On Jan. 3, the President of the United States ordered a strike that killed Major General Qasem Soleimani, a leader in the Iranian military, which according to the BBC was “the second most powerful figure in Iran, behind the Ayatollah Khamenei.” To say that this is a big deal is an understatement. The assassination of Soleimani represents perhaps the American blunder in the Middle East since the Iraq War, which resulted in the deaths up to half a million people.
In the following days, Trump tweeted out that he had a list of 52 historically and culturally significant civilian sites in Iran that were targets in the event of retaliation. Striking these places in a conflict, in the absence of a pressing military need, would be a war crime that would be a modern Guernica on an even more horrific scale. Threatening war crimes via Twitter sounds like something that you would draw in a game of Cards Against Humanity, but it is yet another disappointing reality of the Trump administration.
Some defenders of the president, such as Nebraska Senator Ben Sasse, argued that Soleimani was a bad man who deserved death and thus the assassination was justified. Pundits and politicians of the Republican party have said that he was the most dangerous man in the world, but who had heard of him two weeks ago? Osama bin Laden held that title for years, but Solemani only gained it posthumously it seems. Yes, Soleimani was a bad man, however, there are many bad people that one could argue deserve death. Do Americans such as George Bush, Dick Cheney, Donald Rumsfeld and others deserve death for lying to the world in order to start a war in Iraq under false pretenses that resulted in hundreds of thousands of casualties, destabilized the Middle East and cost trillions of dollars? These men have all committed or ordered morally abhorrent and internationally illegal acts. Do other nations have a right to kill them as punishment for their transgressions? Assassination is a tool that is rarely used for a reason: it opens a Pandora’s box and places our own people at the same level as those we targeted. Who knows what will be done in retaliation.
Iran won’t just capitulate to American rhetoric. It is a country fortified on three sides by nearly impassable mountain ranges with a well-trained, well-armed and well-funded military. The United States has been meddling there for decades after Iranians overthrew a U.S.-backed puppet government. They have realized that we are the biggest threat to them and have taken steps to ensure that they can defend themselves. If this blunder by the Trump administration does not result in war, it reinforces an irreversible precedent that says that the United States will not play by the rules it holds others to. The assassination marks a final departure from the notion that America is a city on a hill, shining a light of justice and democracy upon the world. We cannot escape the fact that this is fueled by Republican desires for an America-first agenda that disregards the rights of others and selfishly promotes the interests of those who stand to profit off conflict and chaos, even at the expense of ordinary Americans.

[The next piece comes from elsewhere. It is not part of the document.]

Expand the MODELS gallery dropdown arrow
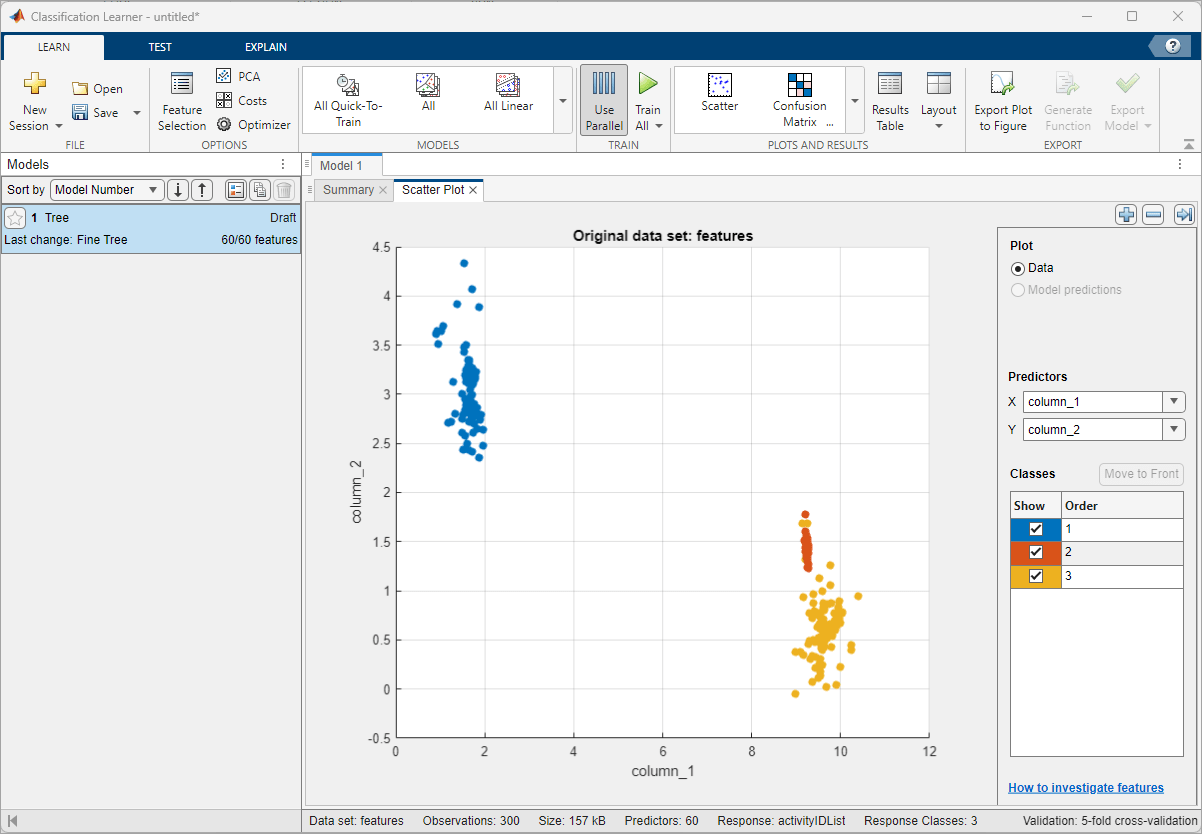 (x=562, y=98)
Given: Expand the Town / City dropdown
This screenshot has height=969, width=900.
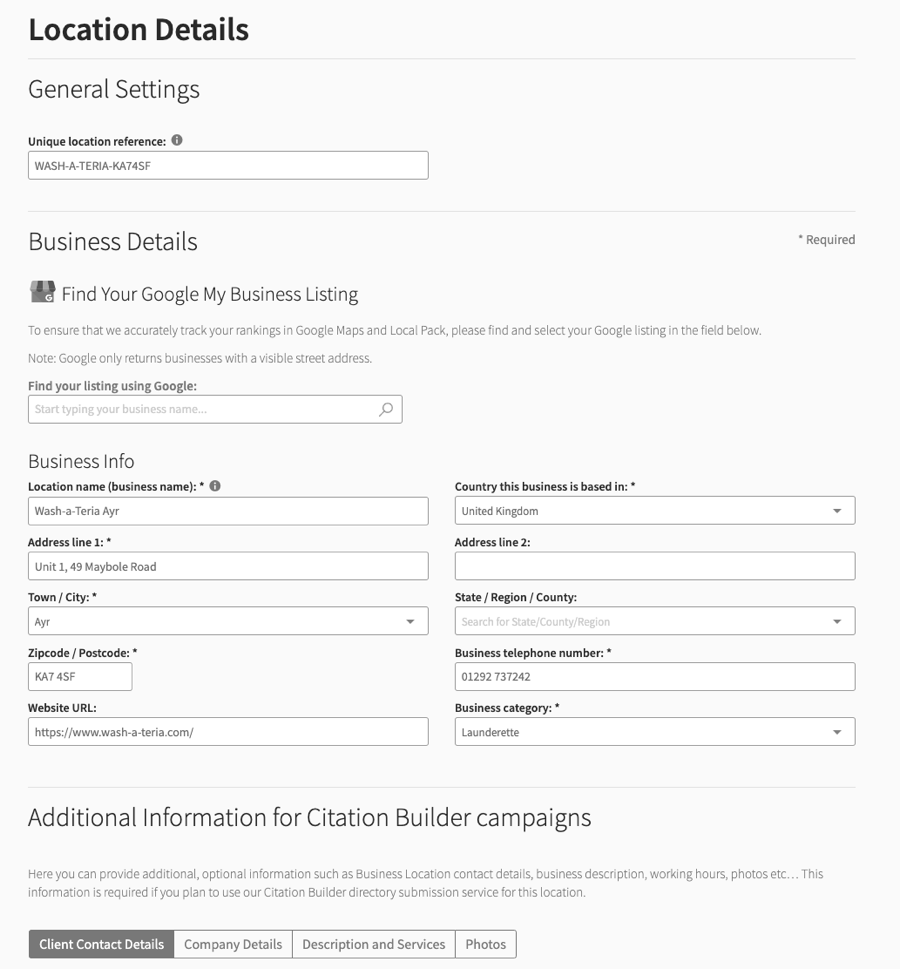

Killing a leader of a powerful regional actor, who controls access to a region that we have entrenched interests in, is tantamount to strategic idiocy. We face universal condemnation of the assassination and the vote of the Iraqi parliament to expel US troops from the country. Killing is, as usual, not the answer. Containing Iran is best done through diplomacy. Actions like the Iran deal that were successful—despite Republican efforts to scuttle it and brew conflict—until the Trump administration tore up the treaty that ended the Iranian nuclear program. You can reverse course on a diplomatic decision, but you cannot un-assassinate somebody. This is the latest in a long line of Republican efforts to lead the United States into a war with Iran that dates back decades. We will see what the coming weeks bring us, but at the time of writing, this war is on the horizon because of a president who is scrambling to distract from his impeachment and reelection campaign. Don’t lose sight of the timing of this—they’re counting on that.